EXERCISE DESCRIPTION: Duplicate the data below, keeping only the lines from the one containing "You are a computer-use agent. Screen dimensions: 739x416" through the one containing "Action: (308, 82)", inclusive. Can you reproduce those lines with no changes at all?
* begin *
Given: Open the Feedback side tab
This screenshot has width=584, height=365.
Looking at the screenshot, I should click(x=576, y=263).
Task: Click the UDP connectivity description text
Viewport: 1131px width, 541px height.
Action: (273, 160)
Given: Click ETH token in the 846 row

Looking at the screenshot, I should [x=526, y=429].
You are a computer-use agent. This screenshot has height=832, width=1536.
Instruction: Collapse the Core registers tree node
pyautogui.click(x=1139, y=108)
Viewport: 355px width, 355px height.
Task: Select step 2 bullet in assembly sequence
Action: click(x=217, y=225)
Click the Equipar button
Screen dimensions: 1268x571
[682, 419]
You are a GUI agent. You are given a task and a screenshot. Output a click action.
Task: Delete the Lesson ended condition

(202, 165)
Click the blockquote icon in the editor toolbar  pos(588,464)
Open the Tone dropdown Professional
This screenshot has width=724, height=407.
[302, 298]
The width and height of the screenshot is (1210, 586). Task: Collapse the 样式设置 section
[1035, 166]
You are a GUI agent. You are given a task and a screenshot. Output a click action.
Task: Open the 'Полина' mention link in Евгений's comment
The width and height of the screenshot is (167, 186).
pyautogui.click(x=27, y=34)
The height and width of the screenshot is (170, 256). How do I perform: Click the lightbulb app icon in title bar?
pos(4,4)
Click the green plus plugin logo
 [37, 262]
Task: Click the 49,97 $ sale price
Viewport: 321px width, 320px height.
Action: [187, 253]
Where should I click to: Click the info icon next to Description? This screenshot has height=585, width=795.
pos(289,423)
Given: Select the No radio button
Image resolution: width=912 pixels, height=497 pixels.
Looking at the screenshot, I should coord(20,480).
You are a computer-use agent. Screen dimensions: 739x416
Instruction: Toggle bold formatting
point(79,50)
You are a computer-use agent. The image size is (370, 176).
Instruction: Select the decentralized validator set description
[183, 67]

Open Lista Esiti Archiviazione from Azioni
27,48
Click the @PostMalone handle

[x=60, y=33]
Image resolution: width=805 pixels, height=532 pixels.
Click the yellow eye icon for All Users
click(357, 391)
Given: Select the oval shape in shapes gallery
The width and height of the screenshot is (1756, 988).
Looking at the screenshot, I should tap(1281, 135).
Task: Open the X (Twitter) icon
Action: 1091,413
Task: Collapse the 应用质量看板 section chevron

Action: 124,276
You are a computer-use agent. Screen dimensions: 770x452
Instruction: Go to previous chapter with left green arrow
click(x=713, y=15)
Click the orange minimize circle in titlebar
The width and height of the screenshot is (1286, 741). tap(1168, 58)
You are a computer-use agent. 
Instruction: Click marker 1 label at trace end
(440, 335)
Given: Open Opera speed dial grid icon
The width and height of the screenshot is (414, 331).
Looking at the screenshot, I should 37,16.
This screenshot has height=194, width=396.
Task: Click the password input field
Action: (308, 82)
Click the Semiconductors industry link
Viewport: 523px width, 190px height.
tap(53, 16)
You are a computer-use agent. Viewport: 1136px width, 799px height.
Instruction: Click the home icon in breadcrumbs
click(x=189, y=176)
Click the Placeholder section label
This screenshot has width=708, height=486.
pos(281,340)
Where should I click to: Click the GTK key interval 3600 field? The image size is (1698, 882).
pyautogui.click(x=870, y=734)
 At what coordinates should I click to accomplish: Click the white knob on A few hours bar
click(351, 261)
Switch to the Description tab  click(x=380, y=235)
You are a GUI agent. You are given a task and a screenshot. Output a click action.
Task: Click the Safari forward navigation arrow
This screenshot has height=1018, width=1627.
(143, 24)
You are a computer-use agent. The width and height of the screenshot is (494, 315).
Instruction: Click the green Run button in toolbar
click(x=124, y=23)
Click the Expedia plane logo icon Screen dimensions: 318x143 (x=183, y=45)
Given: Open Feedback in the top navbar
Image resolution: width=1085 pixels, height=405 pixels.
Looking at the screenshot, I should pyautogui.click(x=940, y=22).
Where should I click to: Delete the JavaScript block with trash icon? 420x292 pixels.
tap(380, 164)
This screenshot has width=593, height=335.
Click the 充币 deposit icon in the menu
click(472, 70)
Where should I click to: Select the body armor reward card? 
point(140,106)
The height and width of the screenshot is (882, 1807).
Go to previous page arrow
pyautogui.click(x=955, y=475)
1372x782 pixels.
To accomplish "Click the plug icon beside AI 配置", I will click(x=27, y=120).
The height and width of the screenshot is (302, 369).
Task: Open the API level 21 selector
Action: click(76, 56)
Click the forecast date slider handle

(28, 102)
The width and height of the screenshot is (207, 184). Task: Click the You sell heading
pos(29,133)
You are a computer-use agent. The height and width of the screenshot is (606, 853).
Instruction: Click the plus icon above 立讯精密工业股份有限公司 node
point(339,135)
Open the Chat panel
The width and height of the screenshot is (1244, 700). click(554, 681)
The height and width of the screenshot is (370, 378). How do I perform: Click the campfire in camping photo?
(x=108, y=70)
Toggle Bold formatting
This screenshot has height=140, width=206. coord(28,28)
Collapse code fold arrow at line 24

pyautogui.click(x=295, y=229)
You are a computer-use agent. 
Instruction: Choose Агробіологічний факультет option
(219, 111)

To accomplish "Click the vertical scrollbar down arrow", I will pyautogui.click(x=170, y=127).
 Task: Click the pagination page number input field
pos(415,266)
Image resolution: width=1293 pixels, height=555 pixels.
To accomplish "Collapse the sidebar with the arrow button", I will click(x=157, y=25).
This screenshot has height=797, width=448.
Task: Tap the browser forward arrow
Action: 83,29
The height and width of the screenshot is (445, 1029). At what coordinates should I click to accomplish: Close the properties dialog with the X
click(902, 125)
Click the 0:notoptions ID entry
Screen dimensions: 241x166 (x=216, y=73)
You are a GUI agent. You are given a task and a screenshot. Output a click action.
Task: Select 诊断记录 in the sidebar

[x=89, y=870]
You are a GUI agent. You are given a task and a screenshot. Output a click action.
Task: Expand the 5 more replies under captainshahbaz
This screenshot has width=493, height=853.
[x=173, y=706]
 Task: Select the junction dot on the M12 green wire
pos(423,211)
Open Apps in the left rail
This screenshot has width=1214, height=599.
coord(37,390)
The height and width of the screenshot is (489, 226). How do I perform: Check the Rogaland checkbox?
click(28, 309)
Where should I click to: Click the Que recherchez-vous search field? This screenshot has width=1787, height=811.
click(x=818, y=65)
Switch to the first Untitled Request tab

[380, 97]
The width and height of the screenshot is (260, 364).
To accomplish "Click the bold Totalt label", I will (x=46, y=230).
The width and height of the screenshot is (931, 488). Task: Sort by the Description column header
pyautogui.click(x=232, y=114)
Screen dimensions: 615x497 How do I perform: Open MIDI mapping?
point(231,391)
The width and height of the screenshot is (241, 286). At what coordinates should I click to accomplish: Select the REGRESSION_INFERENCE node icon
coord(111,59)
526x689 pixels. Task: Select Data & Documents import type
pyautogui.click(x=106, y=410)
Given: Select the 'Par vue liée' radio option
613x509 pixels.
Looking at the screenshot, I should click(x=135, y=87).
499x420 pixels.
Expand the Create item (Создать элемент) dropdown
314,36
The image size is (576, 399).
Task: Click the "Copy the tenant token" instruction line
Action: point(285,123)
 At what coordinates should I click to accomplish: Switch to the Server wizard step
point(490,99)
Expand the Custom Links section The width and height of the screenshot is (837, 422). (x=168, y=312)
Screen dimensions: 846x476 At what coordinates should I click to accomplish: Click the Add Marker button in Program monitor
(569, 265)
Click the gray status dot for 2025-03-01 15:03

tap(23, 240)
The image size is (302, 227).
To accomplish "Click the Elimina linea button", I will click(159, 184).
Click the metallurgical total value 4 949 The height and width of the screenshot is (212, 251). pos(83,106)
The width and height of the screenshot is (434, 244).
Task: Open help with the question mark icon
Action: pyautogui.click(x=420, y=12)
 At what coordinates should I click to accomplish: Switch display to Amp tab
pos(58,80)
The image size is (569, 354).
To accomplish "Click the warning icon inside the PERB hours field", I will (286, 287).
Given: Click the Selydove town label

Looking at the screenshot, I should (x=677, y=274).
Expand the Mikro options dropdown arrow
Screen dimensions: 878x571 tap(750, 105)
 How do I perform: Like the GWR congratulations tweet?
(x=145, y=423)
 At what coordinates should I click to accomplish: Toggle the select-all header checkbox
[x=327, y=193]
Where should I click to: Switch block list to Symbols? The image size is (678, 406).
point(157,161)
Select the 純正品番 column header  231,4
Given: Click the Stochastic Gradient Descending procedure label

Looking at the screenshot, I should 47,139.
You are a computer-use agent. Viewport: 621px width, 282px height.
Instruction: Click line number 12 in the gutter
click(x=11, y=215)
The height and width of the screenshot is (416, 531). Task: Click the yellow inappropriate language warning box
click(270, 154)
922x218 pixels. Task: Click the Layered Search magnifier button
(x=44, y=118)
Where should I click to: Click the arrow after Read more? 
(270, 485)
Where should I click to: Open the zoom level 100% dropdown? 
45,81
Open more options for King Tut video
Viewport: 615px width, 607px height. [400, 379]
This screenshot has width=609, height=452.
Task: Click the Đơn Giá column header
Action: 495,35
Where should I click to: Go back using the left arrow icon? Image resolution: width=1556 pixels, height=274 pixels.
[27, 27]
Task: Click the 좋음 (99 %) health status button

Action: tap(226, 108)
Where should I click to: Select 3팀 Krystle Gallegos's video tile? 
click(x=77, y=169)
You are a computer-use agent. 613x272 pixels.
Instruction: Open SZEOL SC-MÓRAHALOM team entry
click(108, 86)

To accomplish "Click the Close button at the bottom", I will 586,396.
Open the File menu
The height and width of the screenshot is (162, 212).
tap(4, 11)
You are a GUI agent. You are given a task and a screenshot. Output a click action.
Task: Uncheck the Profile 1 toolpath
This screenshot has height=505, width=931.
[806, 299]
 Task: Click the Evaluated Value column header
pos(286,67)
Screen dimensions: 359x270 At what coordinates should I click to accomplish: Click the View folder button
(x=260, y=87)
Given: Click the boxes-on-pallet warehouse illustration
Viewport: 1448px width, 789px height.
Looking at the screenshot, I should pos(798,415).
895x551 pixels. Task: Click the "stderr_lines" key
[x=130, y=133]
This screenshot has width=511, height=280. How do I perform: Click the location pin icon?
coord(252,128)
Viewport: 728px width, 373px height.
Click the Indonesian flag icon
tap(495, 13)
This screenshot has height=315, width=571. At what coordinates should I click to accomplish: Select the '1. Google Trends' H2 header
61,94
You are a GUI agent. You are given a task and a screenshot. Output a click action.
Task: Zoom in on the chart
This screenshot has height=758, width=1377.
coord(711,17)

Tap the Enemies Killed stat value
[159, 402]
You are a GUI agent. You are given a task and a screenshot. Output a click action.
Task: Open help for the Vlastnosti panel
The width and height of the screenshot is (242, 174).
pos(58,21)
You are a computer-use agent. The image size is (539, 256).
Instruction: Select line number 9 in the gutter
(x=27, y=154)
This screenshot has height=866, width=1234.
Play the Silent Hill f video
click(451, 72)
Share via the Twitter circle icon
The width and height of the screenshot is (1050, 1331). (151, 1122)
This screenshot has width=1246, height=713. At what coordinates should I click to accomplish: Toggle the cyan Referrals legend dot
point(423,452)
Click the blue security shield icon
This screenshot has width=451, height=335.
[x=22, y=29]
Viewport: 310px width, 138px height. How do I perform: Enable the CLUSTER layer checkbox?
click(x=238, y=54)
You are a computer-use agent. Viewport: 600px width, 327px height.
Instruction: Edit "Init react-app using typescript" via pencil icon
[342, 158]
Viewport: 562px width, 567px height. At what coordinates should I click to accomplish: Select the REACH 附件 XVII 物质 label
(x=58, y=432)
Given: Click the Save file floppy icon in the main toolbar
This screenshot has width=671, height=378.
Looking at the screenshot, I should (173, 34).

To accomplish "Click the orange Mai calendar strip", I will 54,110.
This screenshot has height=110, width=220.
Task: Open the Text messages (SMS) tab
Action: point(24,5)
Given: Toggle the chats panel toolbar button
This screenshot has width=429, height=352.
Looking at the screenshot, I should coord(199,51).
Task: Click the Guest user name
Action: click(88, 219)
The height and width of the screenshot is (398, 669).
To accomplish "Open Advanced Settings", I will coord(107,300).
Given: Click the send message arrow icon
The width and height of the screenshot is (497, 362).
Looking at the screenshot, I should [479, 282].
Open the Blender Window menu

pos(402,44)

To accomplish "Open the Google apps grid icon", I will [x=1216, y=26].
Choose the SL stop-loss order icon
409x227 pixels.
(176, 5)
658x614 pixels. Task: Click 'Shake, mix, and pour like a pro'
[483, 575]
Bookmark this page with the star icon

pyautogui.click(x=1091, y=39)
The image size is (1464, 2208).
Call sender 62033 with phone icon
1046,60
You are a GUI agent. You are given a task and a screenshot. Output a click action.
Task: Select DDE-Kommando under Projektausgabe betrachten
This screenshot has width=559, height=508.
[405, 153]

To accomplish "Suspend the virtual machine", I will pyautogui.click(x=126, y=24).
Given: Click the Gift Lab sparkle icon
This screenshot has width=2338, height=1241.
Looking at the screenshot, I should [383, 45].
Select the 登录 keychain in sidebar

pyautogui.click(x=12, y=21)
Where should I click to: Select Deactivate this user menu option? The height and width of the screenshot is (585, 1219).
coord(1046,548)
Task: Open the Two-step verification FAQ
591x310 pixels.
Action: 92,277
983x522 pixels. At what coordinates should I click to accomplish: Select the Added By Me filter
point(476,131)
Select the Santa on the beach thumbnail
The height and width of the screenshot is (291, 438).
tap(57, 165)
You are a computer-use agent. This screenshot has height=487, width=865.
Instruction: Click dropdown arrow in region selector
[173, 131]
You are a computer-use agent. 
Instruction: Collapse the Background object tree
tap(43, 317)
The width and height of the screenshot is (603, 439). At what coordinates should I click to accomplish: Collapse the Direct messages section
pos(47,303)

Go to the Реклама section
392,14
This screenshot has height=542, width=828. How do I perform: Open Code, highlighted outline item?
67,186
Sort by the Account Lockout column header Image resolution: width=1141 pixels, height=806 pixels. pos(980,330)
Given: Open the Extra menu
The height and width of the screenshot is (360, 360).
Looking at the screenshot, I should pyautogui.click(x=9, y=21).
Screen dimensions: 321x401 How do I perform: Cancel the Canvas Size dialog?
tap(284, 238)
* end *
SOLUTION:
You are a computer-use agent. Screen dimensions: 739x416
Instruction: Toggle bold formatting
point(79,50)
You are a computer-use agent. The image size is (370, 176).
Instruction: Select the decentralized validator set description
[183, 67]

Open Lista Esiti Archiviazione from Azioni
27,48
Click the @PostMalone handle

[x=60, y=33]
Image resolution: width=805 pixels, height=532 pixels.
Click the yellow eye icon for All Users
click(357, 391)
Given: Select the oval shape in shapes gallery
The width and height of the screenshot is (1756, 988).
Looking at the screenshot, I should tap(1281, 135).
Task: Open the X (Twitter) icon
Action: 1091,413
Task: Collapse the 应用质量看板 section chevron

Action: 124,276
You are a computer-use agent. Screen dimensions: 770x452
Instruction: Go to previous chapter with left green arrow
click(x=713, y=15)
Click the orange minimize circle in titlebar
The width and height of the screenshot is (1286, 741). tap(1168, 58)
You are a computer-use agent. 
Instruction: Click marker 1 label at trace end
(440, 335)
Given: Open Opera speed dial grid icon
The width and height of the screenshot is (414, 331).
Looking at the screenshot, I should 37,16.
This screenshot has height=194, width=396.
Task: Click the password input field
Action: (308, 82)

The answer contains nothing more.